新婚時代、夫婦の貯金を合わせて買ったマンションが、義実家の溜まり場だった。
毎週末、旦那が呼んだり、呼ばなくても来たりで、ウト、トメ、未婚のコトメがうちにいた。
勿論手ぶらで来る。
テレビ観ながら私を除いた全員で談笑し、私が作った料理を私が座るのも待たずに平らげ、皿は運ばず、空いた皿を「これ下げてー」と言い、「もっと何か美味しいのない?」と言った。
私も馬鹿立ったと思うのだが、まだ若くて結婚したばかりで疑問を持たず、「熱燗ちょうだい」「ビールある?」の声に応えて、せっせと運んだりしてた。
週末でクタクタに疲れるので、月曜は仕事にならなかった。金曜日が一番元気だった。
ある週末、せっせと出来た料理を運んでいて、そこにあるのは初めは覚えていたのだが、ウト達が100円ショップで買ったという写真立てやら入った袋を蹴っ飛ばしてしまった。
袋の中でガシャンと音がした。
「ごめんなさい」と私が言うと、
ウトが首を振りながら、
「○○ちゃん(私)、忙しい、って字は心を無くすと書くんだよ。慌てて心を無くしてはいけないね」と言った。

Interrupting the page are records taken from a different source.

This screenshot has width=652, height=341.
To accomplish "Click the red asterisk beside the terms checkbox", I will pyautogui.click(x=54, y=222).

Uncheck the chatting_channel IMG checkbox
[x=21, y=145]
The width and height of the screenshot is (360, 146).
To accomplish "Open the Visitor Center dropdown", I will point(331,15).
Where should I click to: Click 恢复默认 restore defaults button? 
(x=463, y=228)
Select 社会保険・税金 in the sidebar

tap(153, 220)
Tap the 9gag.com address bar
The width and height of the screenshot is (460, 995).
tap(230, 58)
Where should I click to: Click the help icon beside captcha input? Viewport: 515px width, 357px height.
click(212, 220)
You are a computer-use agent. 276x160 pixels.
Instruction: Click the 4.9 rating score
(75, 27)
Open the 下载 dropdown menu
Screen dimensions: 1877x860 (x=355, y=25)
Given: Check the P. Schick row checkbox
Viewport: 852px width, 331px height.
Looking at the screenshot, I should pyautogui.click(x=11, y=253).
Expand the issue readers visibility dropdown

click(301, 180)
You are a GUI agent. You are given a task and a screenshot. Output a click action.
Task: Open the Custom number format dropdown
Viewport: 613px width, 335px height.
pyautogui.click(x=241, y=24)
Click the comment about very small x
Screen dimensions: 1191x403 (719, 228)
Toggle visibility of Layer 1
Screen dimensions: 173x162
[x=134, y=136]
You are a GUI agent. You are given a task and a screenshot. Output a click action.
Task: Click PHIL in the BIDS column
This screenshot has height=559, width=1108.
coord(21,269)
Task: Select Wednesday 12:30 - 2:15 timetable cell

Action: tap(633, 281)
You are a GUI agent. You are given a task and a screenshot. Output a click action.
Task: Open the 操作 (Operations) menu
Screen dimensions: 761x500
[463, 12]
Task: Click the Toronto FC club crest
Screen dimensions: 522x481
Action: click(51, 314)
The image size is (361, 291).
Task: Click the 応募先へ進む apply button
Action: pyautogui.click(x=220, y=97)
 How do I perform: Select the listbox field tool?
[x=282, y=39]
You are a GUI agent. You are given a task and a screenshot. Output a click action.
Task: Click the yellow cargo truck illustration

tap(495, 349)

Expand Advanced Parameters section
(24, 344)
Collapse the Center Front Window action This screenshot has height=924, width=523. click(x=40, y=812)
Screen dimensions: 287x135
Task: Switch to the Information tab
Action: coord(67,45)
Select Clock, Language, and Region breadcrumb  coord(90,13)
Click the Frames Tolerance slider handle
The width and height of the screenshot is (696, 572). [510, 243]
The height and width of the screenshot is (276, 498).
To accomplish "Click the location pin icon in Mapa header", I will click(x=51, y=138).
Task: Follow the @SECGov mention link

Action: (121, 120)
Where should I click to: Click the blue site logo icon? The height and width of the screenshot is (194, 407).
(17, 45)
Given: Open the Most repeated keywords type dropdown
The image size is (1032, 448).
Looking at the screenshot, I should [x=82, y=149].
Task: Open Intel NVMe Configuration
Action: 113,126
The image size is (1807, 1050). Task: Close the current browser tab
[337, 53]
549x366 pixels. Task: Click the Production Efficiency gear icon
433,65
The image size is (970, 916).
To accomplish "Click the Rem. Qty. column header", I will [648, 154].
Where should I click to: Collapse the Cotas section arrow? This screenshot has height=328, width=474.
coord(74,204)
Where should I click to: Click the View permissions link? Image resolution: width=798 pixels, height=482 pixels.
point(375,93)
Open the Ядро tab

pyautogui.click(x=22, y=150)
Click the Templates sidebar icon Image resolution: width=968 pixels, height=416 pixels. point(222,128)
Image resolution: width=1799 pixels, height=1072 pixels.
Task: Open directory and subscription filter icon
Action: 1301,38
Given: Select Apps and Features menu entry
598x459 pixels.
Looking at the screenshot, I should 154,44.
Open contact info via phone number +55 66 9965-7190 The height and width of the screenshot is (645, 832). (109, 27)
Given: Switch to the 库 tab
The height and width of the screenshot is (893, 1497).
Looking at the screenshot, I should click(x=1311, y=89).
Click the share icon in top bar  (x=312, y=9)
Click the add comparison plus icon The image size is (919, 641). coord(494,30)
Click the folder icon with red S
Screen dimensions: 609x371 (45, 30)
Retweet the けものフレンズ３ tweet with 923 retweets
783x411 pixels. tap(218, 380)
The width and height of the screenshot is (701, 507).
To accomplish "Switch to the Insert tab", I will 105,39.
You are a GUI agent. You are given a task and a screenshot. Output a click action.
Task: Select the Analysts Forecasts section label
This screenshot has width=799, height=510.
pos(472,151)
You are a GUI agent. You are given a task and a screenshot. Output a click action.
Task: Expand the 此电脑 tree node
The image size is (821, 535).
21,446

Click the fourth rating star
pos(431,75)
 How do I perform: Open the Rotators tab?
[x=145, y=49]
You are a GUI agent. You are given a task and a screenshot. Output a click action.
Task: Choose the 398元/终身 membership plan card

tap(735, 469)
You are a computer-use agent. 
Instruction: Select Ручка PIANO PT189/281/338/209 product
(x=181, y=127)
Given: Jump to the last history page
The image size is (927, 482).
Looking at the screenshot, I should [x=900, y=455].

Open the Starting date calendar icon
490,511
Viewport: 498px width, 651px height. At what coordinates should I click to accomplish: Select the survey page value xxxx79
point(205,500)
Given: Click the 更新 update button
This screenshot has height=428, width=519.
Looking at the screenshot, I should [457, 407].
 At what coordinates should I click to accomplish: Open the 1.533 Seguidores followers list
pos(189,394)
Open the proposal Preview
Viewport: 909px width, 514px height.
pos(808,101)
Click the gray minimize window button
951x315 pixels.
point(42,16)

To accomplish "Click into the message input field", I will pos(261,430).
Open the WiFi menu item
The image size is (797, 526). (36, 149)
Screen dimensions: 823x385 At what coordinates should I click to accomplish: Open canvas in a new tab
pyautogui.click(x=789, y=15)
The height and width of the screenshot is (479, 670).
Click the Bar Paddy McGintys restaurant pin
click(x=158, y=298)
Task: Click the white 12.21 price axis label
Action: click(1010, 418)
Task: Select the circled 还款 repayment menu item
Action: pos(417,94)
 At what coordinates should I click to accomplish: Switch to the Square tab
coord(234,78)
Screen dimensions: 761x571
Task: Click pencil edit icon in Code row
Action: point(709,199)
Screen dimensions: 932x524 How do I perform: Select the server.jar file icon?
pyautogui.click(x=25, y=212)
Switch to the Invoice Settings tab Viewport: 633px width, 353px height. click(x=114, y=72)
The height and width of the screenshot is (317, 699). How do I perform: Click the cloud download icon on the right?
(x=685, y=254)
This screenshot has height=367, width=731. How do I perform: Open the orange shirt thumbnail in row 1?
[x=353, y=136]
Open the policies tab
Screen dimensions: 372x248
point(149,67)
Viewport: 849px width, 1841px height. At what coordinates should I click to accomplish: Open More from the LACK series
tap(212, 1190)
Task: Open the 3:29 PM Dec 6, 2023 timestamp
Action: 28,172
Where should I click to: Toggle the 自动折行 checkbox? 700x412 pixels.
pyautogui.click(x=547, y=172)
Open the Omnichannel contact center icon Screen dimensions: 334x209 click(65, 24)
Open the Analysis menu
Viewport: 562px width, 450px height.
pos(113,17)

トメや夫がウンウン頷いていた。
腹から何かがグワ――――ッと上がって来て、
テーブル板掴むと、「誰のせいで、心無くしてると思ってんじゃド阿呆が!!!!」とひっくり返した。
床に落ちたピザ掴んでウトの鼻と口に押し付けて、「お前のせいじゃ!!」と叫んで、へたりこんでるトメの肩を落ちてるビール瓶(小瓶)で殴って「お前もじゃあ!!」と言い、
逃げようとするコトメに「お前も今日ここで殺す!逃げるな!!」と叫んで、玄関で靴履いて逃げようとしてるコトメを引き倒して、頭からヒーター用の灯油を掛けてるところで、正気に戻った旦那に取り押さえられた。
その日で実家に戻り、両家家族で話し合った結果、慰謝料なしで離婚、マンションに私が払った金額は旦那に5年の期限で返してもらい(証書も作った)、私はマンションの所有権を手放し実家に戻る、という段取りになった。
話し合いの途中で旦那が「元に戻れないかな」と言ったが、「また殺すかもよ」と言ったら黙った。
離婚は成立したので元がつく。
キレたのは馬鹿みたいだったと思うけど、ウトの顔を焼きたてピザの表面で抑えるのは、本当に楽しい経験だったので、後悔はしてない。